Analytics, Automated & MarTech | Broadcast & Cable | Media & Entertainment | Technology | Television | Youth & Gen X

In the past 30 days, 26% of online Americans have streamed a full-length TV show and 14% have streamed a full-length movie, according to recent data from Ipsos MediaCT’s MOTION study.


This is more than two times the levels measured in September 2008, and indicates that – fueled by ad-supported websites that make it happen – streaming is growing quickly in popularity, the study found.

Young Adults Stream Most

Not surprisingly, the research found that young adults, ages 18-24, have been the most ardent supporters of streaming. In the past 30 days, 30% have streamed a full-length movie and 51% have streamed a full-length TV show. Both numbers represent significant increases over last year.

Website Growth Fuels Trend

The rapid rise in longer-form video streaming is happening because of the swift growth of many digital video websites since last year.

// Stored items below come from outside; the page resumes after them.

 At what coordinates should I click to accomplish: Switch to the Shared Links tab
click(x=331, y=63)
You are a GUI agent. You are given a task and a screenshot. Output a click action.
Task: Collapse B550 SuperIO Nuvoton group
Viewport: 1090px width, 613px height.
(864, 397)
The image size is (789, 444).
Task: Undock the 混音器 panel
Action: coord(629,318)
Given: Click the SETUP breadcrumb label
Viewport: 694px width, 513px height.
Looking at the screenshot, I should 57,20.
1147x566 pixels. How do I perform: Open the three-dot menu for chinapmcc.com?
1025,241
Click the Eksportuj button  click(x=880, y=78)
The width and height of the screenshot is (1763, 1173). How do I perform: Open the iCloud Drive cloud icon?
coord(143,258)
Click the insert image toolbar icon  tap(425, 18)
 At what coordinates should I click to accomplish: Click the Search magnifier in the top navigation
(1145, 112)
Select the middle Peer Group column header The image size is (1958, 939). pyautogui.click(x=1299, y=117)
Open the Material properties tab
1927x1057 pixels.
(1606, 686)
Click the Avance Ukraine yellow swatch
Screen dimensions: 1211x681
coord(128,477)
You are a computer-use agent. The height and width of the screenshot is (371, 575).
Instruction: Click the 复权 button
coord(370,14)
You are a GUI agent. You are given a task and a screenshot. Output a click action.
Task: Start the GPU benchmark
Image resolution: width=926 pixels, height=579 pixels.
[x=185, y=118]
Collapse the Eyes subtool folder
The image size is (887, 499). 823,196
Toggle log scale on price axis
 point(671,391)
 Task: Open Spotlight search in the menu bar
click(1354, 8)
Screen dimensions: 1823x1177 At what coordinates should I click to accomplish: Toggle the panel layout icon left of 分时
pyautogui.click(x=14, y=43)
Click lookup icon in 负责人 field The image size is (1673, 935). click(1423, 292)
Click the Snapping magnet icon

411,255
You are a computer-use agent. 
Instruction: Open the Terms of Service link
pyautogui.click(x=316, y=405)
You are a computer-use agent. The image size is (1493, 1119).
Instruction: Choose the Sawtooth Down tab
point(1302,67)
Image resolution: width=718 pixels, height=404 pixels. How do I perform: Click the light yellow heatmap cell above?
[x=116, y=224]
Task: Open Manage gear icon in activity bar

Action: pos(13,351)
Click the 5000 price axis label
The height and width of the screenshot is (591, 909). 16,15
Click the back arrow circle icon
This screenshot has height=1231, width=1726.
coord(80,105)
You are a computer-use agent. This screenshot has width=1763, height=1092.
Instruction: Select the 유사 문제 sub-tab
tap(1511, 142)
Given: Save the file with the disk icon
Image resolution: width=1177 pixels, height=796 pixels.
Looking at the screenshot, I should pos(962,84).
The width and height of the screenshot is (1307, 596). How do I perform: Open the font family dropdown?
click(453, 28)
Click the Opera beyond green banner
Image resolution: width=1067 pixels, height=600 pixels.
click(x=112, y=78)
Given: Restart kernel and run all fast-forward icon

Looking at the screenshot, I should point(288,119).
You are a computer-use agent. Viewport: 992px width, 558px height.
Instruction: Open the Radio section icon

Hulu, in particular, has experienced heightened exposure and visitation, and has helped pioneer the transition to ad-supported free streaming of TV shows and movies, Ipsos said. However, now that the ad-supported content model appears to be gaining acceptance,? content providers will need to understand the appropriate level of advertising that streamers will be willing to tolerate for their content.

“The digital video revolution is no longer centered on short clips via YouTube; it is becoming an important distribution channel where any type of full-length video can be instantly accessed for immediate consumption without a fee,” said Brian Pickens, senior research manager at Ipsos MediaCT.

Digital Video Not Replacing TV – Yet

Though streaming of TV shows and movies is on the rise and ChangeWave Reseach reported that online video does pose a threat to traditional TV watching among Baby Boomers, Ipsos said internet streaming is not yet having a significant effect on TV watching. Currently, the average American with internet access watches 15 hours of TV per week, compared to less than two hours on their PC.

The study found that even among digital video users, 64% would rather watch hour-long dramas and half-hour comedies live on their TV than rent or purchase them, or watch them on their PC or portable device. Ipsos suggested that these results show that TV is still preferred, especially considering the rapid growth of HDTV, now in 41% of homes with internet access.

Recent research from the Pew Internet & American Life project found that 62% of US adults now watch some type of internet video.

About the survey: Data were sourced from the April 2009 wave of Ipsos MediaCT’s quarterly syndicated MOTION study, which was conducted via online interviews among a representative online population ages 12+.